Your goal:
From the records below, transcribe only the lines running from the one with "Task: Search rooms" through the one with "Task: Switch to the last Ocean Se browser tab". Keep both of those end lines.

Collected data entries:
*-*-*
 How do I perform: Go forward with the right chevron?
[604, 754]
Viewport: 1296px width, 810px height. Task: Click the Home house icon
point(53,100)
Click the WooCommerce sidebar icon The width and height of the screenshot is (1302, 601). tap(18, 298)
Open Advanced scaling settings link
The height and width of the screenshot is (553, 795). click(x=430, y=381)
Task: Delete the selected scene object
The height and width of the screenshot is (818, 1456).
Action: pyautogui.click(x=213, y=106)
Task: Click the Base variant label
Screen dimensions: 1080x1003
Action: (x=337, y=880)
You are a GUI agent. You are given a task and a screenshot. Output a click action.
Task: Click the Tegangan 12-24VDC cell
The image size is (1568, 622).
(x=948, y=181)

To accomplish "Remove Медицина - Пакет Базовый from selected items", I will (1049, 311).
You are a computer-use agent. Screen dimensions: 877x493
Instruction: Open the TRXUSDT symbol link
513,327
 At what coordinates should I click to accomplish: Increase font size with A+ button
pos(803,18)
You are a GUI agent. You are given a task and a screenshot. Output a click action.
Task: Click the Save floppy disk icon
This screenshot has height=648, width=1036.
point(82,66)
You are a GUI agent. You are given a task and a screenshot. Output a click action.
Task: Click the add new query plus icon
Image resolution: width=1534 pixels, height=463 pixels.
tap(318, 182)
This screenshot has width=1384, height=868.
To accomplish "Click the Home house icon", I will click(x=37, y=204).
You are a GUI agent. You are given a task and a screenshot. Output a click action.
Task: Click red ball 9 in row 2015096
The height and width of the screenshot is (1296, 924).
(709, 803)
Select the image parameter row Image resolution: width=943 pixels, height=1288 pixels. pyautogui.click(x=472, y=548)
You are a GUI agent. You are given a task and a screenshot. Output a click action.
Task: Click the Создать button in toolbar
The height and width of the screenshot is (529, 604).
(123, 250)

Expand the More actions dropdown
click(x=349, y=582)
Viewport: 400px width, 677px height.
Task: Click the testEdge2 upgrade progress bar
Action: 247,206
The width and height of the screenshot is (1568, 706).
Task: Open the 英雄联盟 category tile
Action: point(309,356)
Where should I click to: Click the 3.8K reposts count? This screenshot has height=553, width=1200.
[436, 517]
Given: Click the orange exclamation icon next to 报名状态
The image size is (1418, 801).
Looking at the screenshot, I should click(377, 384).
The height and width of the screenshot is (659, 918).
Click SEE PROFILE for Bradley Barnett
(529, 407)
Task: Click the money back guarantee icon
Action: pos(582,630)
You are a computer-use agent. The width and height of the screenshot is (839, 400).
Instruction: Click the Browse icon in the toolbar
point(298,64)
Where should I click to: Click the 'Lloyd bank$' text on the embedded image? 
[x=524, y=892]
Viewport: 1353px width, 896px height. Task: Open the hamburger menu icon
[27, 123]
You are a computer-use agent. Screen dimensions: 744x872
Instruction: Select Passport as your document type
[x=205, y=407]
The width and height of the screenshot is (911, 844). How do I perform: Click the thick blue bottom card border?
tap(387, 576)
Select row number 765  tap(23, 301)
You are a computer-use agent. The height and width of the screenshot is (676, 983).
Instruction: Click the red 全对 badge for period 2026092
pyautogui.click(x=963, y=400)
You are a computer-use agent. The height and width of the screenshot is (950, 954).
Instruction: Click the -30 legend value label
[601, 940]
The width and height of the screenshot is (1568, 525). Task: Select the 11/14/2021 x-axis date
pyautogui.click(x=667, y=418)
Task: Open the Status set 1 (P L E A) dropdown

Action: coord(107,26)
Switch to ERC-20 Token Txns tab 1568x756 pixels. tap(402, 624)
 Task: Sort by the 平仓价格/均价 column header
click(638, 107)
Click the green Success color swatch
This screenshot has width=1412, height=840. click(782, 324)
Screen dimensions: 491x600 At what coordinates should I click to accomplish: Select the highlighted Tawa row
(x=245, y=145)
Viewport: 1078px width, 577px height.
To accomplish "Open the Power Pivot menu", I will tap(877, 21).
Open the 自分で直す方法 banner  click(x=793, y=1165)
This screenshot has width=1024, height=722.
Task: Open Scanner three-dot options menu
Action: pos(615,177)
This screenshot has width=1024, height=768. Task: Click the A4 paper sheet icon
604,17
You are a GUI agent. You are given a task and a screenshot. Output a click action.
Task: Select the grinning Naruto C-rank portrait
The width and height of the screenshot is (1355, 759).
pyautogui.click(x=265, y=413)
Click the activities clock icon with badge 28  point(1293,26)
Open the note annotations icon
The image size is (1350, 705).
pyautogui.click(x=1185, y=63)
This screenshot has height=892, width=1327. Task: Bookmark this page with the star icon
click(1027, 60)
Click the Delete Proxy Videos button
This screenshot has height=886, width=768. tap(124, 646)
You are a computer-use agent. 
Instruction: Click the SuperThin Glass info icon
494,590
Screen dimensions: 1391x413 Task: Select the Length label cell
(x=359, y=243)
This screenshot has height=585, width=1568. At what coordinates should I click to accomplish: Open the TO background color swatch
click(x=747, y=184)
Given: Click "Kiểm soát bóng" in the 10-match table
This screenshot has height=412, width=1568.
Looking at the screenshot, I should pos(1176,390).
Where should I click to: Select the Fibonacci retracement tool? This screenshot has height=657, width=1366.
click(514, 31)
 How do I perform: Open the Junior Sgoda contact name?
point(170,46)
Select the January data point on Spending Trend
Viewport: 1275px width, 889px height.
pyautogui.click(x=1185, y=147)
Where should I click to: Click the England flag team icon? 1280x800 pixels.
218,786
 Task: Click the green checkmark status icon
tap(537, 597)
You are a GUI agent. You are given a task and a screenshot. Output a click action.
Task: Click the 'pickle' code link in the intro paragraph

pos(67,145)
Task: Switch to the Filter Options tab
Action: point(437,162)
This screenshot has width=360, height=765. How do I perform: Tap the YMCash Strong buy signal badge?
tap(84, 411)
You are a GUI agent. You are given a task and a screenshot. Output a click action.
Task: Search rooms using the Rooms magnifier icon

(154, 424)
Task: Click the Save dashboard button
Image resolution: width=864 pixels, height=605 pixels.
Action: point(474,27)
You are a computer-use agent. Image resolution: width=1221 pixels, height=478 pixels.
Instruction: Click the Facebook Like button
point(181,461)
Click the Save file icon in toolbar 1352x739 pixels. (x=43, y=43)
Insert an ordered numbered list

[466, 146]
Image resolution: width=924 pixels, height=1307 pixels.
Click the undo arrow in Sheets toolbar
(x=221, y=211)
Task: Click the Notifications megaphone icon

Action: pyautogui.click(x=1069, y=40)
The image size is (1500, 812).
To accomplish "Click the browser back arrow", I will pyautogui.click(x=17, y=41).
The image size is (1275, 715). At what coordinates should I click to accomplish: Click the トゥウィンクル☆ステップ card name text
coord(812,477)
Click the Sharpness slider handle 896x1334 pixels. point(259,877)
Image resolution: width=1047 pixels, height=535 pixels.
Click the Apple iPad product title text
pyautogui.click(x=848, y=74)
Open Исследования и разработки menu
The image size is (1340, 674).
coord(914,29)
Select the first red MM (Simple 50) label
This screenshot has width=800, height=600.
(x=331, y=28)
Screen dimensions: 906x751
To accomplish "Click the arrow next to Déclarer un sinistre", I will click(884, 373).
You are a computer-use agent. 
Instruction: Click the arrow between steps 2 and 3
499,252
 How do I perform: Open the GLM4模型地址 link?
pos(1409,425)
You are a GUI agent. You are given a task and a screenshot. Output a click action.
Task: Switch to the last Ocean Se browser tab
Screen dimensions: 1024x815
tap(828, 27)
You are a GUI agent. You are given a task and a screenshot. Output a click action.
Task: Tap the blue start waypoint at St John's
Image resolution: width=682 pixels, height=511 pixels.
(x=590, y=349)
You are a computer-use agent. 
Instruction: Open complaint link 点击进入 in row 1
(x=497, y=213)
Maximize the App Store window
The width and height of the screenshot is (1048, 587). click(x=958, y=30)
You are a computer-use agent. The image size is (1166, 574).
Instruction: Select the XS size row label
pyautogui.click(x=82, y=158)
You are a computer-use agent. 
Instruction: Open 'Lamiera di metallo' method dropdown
*-*-*
Response area:
Task: Search rooms using the Rooms magnifier icon

(154, 424)
Task: Click the Save dashboard button
Image resolution: width=864 pixels, height=605 pixels.
Action: point(474,27)
You are a computer-use agent. Image resolution: width=1221 pixels, height=478 pixels.
Instruction: Click the Facebook Like button
point(181,461)
Click the Save file icon in toolbar 1352x739 pixels. (x=43, y=43)
Insert an ordered numbered list

[466, 146]
Image resolution: width=924 pixels, height=1307 pixels.
Click the undo arrow in Sheets toolbar
(x=221, y=211)
Task: Click the Notifications megaphone icon

Action: pyautogui.click(x=1069, y=40)
The image size is (1500, 812).
To accomplish "Click the browser back arrow", I will pyautogui.click(x=17, y=41).
The image size is (1275, 715). At what coordinates should I click to accomplish: Click the トゥウィンクル☆ステップ card name text
coord(812,477)
Click the Sharpness slider handle 896x1334 pixels. point(259,877)
Image resolution: width=1047 pixels, height=535 pixels.
Click the Apple iPad product title text
pyautogui.click(x=848, y=74)
Open Исследования и разработки menu
The image size is (1340, 674).
coord(914,29)
Select the first red MM (Simple 50) label
This screenshot has width=800, height=600.
(x=331, y=28)
Screen dimensions: 906x751
To accomplish "Click the arrow next to Déclarer un sinistre", I will click(884, 373).
You are a computer-use agent. 
Instruction: Click the arrow between steps 2 and 3
499,252
 How do I perform: Open the GLM4模型地址 link?
pos(1409,425)
You are a GUI agent. You are given a task and a screenshot. Output a click action.
Task: Switch to the last Ocean Se browser tab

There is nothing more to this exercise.